Les autorités compétentes des États contractants au sens du présent accord communiquent en allemand. Les autorités des cantons francophones ou italophones de la Confédération suisse peuvent toutefois répondre aux demandes en français ou en italien.

Art. 60 Réserve du droit national en matière fiscale et douanière

Le présent accord ne s’applique pas aux infractions en matière de redevances, d’impôts, de douanes et de changes.

Les informations obtenues dans le cadre de la coopération prévue par le présent accord ne peuvent être utilisées comme base de calcul de redevances, d’impôts ou de droits de douane, ni être utilisées dans des affaires pénales relatives à des redevances, à des impôts, à des droits de douane ou à des devises, à moins que l’État contractant à qui la demande est adressée ne les mette à la disposition des autorités compétentes pour une telle procédure.

Art. 61 Entrée en vigueur et dénonciation

Le présent accord doit être ratifié. Les instruments de ratification seront déposés auprès du Gouvernement de la République d’Autriche (État dépositaire), qui en notifiera le dépôt aux gouvernements des autres États contractants. Le présent accord entrera en vigueur le premier jour du deuxième mois suivant celui durant lequel le dernier instrument de ratification aura été remis à l’État dépositaire.

Le présent accord abroge l’accord du 27 avril 1999 entre la Confédération suisse, la République d’Autriche et la Principauté de Liechtenstein concernant la coopération transfrontalière des autorités compétentes en matière de sécurité et de douane.

Il est conclu pour une durée indéterminée. Chaque État contractant peut le dénoncer à tout moment par notification à l’État dépositaire. La dénonciation est immédiatement communiquée aux autres États contractants. La validité du présent accord expire, pour la partie qui le dénonce, six mois après réception de la dénonciation par l’État dépositaire.
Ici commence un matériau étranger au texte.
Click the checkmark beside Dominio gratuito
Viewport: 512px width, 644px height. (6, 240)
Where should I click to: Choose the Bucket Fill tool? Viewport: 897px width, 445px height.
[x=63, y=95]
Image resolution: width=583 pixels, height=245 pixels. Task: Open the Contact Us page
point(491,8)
La Partie autrichienne se chargera de faire enregistrer le présent accord auprès du Secrétariat général des Nations Unies, conformément à l’art. 102 de la Charte des Nations Unies 13 . Fait à Vaduz, le 4 juin 2012, en trois originaux rédigés en langue allemande.

Pour la
Confédération Suisse:

Simonetta Sommaruga

Pour la
République d’Autriche:

Johanna Mikl-Leitner

Pour la
Principauté de Liechtenstein:

Hugo Quaderer

0.360.163.1

Champ d’application le 30 juin 2017

États parties

Ratification

Entrée en vigueur

Autriche

3 mai

2017

1er juillet

2017

Liechtenstein

27 mars

2015

1er juillet

2017

Suisse

9 septembre

2014

1er juillet

2017

0.360.163.1

Autorités selon l’art. 22, par. 3, et services compétents selon l’art. 46 de l’Accord

Suisse

Les autorités compétentes mentionnées à l’art. 22, par. 3, de l’Accord sont les polices cantonales et les polices municipales de la Confédération suisse.
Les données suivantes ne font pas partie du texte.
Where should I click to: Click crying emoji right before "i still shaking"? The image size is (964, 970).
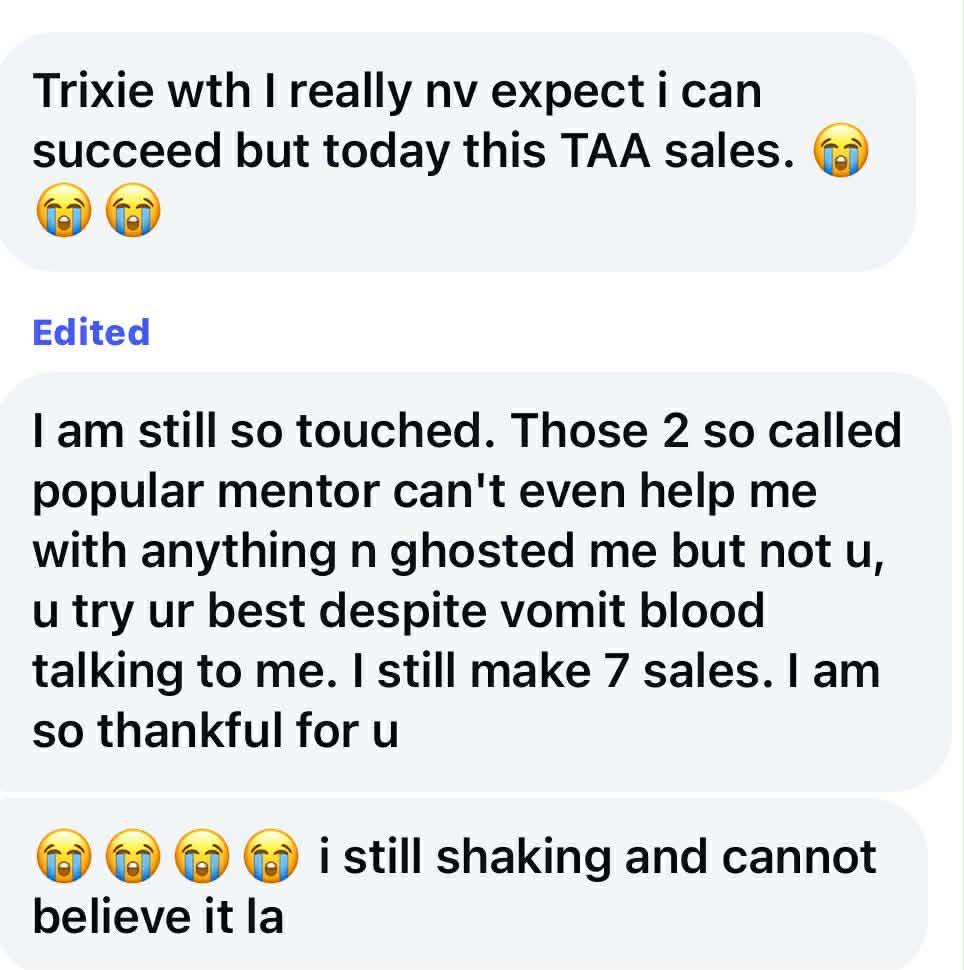coord(271,858)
Les autorités compétentes mentionnées à l’art. 46 de l’Accord sont l’Office fédéral des routes (OFROU) pour la mise en œuvre technique de l’échange automatisé de données relatives à des véhicules et à leurs détenteurs, les ministères publics cantonaux ou, dans certains cantons, la police cantonale pour l’exécution des amendes passées en force et les polices cantonales et les polices municipales pour toutes les autres mesures visées au chap. VI.

Liechtenstein

L’autorité compétente mentionnée à l’art. 22, par. 3, de l’Accord est la «Landespolizei» de la Principauté de Liechtenstein.

L’autorité mentionnée à l’art. 46 de l’Accord chargée de la mise en œuvre du chap. VI est également la «Landespolizei» de la Principauté de Liechtenstein.

Autriche

Les autorités compétentes mentionnées à l’art. 22, par. 3, de l’Accord sont les «Landespolizeidirektionen», les «Bezirksverwaltungsbehörden» («Bezirkshauptmannschaften» et magistrats) et les «Landesregierungen».

Les autorités mentionnées à l’art. 46 de l’Accord chargées de la mise en œuvre du chap. VI sont les «Bezirksverwaltungsbehörden» («Bezirkshauptmannschaften» et magistrats) et les «Landespolizeidirektionen».